Midlands restaurant owner gets electric bill size of house deposit

Midlands restaurant owner gets electric bill size of house deposit

Edel Connolly of The Hare's Corner presenting Mountmellick United FC with jerseys

A restaurant owner is unable to sleep after getting an enormous electricity bill which she likened to a downpayment on a house. 

Edel Connolly has run The Hare’s Corner in Mountmellick with Brían White and Johnny Connolly for the past 14 months. 

The business in the Mountmellick Development Association Business Campus in Irishtown, which employs 13 full and part time staff, is still reeling from its last €13,000 electricity bill and has now been hit with an even larger electricity bill.

“I don’t know what to do. I can’t sleep, I don’t even want to answer my phone now,” said Edel. She was too upset to reveal the exact amount owed for electricity as she didn’t want to be reminded by reading it online but says the business is now in survival mode.  

“The electricity bill would be a 10 percent down payment on a three bedroom house and we don’t make that in a week,” a noticeably upset Edel said.

“It is not sustainable. I don’t want to read how much it is. It is killing me,” she remarked. 

Edel said The Hare’s Corner are being punished for being unable to settle the last bill which meant they were taken out of contract and placed on higher electricity rates. 

“We are being punished because we weren’t able to clear it(the last bill), they tripled our rates,” she explained. 

Edel recalled the first electricity bill 14 months ago being €800. “It kept getting higher and higher and came to the stage where the money wasn’t in the bank,” she said.  

The crippling bill was compounded by council road works in recent weeks which Edel said prevented people from accessing the restaurant and cost the business thousands of euro in recent weeks.

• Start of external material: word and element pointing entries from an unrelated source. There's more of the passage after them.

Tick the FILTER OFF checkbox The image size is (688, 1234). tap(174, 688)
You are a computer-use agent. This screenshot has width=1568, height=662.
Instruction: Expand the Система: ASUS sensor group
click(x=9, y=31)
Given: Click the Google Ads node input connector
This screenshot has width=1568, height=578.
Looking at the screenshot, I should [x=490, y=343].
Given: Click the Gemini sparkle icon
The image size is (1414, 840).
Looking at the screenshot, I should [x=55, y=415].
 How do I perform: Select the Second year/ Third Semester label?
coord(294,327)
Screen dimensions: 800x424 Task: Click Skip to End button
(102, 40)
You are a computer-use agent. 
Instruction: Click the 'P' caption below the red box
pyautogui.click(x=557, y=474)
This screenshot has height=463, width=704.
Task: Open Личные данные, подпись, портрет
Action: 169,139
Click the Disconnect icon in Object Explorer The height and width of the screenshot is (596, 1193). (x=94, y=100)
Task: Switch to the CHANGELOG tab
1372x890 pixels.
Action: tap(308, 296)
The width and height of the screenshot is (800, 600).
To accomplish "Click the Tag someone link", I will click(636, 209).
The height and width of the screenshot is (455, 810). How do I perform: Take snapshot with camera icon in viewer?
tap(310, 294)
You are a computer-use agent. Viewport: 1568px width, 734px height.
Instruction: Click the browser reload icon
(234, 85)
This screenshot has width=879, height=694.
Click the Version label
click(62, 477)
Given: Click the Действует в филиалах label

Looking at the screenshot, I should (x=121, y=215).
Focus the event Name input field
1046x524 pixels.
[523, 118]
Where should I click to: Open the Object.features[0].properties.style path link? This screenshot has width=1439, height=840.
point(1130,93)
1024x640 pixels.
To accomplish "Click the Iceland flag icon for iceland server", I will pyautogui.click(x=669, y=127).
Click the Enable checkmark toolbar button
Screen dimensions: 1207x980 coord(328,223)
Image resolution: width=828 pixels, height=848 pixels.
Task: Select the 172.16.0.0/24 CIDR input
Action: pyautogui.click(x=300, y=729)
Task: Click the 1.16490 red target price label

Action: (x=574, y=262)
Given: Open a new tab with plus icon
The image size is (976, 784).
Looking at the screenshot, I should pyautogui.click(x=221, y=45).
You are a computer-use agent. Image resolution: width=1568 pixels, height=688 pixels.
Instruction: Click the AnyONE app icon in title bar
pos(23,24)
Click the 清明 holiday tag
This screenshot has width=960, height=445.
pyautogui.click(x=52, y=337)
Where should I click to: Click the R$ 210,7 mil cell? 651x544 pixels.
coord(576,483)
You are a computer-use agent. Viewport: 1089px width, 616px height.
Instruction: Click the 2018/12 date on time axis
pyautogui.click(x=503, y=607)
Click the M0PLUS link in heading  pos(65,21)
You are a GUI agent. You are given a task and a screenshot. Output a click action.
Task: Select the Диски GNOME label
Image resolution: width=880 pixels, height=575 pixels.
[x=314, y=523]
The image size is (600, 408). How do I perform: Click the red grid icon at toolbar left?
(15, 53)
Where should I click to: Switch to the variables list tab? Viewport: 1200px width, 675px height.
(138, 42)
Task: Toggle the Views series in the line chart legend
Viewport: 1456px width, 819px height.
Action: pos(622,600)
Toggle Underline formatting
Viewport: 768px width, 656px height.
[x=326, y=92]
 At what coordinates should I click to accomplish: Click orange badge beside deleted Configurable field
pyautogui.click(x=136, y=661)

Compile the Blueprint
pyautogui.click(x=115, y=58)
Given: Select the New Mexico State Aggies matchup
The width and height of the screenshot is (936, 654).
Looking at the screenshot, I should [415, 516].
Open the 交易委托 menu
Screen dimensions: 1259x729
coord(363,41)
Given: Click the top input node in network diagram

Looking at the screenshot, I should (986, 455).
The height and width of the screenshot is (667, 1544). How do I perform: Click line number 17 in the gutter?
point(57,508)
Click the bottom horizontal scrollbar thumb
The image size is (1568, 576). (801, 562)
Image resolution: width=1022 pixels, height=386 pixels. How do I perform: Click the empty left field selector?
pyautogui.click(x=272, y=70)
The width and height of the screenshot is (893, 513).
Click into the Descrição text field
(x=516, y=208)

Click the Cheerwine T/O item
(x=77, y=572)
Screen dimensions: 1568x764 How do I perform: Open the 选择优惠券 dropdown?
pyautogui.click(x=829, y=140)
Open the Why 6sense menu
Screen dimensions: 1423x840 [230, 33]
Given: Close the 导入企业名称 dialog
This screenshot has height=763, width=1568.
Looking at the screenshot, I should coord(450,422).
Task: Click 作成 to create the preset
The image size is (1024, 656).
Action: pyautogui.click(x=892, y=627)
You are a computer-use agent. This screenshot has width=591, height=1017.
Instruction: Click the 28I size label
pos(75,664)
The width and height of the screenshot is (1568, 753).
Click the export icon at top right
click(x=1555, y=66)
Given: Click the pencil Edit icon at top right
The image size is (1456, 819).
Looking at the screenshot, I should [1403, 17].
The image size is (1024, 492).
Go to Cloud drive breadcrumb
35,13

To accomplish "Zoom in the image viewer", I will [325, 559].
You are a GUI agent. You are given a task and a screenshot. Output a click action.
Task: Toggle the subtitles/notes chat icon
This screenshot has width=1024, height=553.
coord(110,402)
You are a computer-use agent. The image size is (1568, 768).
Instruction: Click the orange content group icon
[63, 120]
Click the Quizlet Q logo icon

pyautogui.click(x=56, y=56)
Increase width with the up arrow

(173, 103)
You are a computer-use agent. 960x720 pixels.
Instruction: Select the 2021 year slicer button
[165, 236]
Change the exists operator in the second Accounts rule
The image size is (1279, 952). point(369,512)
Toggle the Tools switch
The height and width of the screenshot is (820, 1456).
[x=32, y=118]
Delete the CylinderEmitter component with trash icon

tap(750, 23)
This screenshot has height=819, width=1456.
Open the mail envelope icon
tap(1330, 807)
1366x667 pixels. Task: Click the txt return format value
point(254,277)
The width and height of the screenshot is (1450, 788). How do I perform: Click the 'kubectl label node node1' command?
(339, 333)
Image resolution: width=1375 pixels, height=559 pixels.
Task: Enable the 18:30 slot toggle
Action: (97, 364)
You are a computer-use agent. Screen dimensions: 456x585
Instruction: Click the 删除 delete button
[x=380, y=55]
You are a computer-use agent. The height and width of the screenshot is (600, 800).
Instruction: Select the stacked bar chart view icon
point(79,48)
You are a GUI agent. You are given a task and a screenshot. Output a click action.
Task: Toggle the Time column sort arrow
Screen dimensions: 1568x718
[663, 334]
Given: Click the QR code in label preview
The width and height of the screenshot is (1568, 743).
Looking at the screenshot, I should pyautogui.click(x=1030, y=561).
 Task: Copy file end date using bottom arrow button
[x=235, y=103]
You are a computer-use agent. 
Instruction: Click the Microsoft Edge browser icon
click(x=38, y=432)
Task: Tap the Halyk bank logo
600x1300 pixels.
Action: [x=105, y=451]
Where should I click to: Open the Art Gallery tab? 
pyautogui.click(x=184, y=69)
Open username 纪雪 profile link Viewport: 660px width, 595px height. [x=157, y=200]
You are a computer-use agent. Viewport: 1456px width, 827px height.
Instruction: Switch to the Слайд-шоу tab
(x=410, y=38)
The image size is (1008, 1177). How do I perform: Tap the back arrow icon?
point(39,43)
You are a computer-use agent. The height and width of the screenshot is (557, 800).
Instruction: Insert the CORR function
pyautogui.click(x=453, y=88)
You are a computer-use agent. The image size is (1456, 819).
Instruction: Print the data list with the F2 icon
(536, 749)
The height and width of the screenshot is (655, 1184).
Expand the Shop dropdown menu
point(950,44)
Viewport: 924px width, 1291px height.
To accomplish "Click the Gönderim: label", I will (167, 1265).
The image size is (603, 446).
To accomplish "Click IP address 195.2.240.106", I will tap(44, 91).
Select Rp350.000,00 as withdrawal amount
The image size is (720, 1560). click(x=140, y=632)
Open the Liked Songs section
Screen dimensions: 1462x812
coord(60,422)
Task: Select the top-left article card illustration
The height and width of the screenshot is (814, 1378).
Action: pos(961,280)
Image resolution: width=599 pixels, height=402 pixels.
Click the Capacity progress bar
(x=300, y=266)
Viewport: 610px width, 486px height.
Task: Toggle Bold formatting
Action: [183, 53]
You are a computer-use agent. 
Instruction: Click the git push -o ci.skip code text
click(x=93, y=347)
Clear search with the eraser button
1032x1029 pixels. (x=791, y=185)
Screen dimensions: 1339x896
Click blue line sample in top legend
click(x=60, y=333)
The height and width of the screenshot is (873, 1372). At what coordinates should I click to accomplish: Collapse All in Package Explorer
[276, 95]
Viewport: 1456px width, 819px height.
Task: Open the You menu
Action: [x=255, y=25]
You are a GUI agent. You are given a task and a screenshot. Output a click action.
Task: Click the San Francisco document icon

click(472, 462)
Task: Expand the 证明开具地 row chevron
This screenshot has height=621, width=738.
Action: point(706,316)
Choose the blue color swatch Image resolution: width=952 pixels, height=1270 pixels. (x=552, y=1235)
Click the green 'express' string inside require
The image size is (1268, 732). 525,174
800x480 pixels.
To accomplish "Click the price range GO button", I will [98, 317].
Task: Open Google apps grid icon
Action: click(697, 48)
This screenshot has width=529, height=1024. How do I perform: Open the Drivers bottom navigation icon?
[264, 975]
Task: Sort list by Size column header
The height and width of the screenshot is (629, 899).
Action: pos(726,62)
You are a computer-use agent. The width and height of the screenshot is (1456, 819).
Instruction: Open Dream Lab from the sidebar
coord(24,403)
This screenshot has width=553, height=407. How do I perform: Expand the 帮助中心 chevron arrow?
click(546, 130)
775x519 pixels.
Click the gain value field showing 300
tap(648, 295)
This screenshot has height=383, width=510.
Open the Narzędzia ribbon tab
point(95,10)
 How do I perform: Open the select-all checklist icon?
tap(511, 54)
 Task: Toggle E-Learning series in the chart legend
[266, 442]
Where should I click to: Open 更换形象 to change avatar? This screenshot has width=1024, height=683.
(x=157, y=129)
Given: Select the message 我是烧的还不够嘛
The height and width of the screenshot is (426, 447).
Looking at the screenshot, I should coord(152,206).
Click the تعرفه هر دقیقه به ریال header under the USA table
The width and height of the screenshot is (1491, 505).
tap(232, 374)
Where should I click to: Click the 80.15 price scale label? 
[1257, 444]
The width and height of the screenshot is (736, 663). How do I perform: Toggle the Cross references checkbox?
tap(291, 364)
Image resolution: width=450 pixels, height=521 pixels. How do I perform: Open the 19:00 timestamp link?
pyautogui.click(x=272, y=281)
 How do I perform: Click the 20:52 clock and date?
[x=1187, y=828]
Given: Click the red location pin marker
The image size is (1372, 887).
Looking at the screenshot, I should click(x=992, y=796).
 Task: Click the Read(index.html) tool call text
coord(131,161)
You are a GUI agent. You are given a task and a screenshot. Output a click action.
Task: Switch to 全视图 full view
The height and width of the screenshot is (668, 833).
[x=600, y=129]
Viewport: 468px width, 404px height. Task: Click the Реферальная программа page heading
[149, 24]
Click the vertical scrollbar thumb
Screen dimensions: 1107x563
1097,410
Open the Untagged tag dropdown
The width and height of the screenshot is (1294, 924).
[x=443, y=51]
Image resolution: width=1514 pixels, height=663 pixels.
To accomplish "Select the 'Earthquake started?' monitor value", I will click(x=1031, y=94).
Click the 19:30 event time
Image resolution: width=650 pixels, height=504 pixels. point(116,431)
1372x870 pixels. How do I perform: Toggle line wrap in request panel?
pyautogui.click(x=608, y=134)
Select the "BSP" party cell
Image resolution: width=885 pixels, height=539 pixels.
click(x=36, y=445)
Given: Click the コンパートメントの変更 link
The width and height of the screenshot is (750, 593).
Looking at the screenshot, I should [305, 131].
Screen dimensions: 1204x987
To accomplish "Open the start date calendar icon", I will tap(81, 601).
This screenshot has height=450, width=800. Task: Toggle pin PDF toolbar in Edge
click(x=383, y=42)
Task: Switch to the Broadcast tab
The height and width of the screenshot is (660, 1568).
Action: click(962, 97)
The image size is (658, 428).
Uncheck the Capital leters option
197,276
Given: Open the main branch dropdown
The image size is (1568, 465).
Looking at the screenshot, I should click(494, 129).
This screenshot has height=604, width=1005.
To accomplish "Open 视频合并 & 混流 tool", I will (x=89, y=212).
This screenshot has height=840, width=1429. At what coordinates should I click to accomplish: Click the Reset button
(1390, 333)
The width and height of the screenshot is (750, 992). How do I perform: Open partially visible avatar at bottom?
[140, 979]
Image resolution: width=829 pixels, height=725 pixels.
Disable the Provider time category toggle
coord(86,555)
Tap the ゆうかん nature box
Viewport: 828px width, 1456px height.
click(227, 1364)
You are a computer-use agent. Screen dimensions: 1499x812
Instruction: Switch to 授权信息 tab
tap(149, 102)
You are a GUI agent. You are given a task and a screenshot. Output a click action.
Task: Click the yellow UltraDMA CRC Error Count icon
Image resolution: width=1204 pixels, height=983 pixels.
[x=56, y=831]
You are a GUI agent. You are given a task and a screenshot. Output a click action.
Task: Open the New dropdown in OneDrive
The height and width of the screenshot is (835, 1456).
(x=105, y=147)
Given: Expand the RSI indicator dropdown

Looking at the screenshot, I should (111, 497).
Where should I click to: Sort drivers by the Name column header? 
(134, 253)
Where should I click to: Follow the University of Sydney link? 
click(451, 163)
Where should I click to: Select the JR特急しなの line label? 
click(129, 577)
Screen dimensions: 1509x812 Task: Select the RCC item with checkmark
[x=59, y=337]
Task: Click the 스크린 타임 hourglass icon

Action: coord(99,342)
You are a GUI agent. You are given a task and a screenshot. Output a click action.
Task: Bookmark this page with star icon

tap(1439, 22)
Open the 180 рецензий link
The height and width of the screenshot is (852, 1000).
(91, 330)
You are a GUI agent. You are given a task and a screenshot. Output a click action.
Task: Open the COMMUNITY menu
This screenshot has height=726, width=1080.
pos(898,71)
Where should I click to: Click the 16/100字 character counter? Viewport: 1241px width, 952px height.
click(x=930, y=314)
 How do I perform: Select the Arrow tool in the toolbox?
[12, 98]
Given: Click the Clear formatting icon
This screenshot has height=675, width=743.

Aside from the energy bill hikes, Edel said she has been impacted by inflation across the board. “It is not even only the electricity, it is everything, the VAT, the wages, everything, food suppliers,” she remarked. 

While the government's 40 percent energy support scheme is welcome, Edel said it will barely put a dent in a bill that has increased by 300 percent.  “The only thing I can do is keep chiseling away at them(The bills),” she said. 

The Hare’s Corner is immensely popular in Mountmellick and is a hub for the community often used for events and functions.  

“We have great support. We had to close the other day because we sold out,” said Edel, who added that the business has supported any local organisations seeking help.

Edel took to social media to inform her customers that they would have to increase prices in order to survive.  

 “We have held off so much out of not wanting to potentially lose our lovely customers and supporters but we have gone into survival mode and are not allowing the doings of our own country to damage us any further so we have to as of this week slightly amend the pricing, always with the intention of lowering pricing when the government take the saddle and set of reigns off of our backs,” she wrote. 

“Receiving a bill that could be a down-payment on a three bedroom semi detached house is not what the restaurant industry needs right now and cutting corners and staff seems to be the only other advice given, advice that we will not bow to in order to line the pockets of companies that can gloat on a 600m profit for six months,” she added. 

Edel said the increase in prices will hopefully help pay the electricity bills. “We won’t make any profit, we know we won’t make any profit,” she  explained. 

Although she acknowledges the fact that the business cannot survive a year of bills of this magnitude, Edel is clinging to the hope that things will improve. 

“It will have to come down eventually…I am just living in hope,” she said.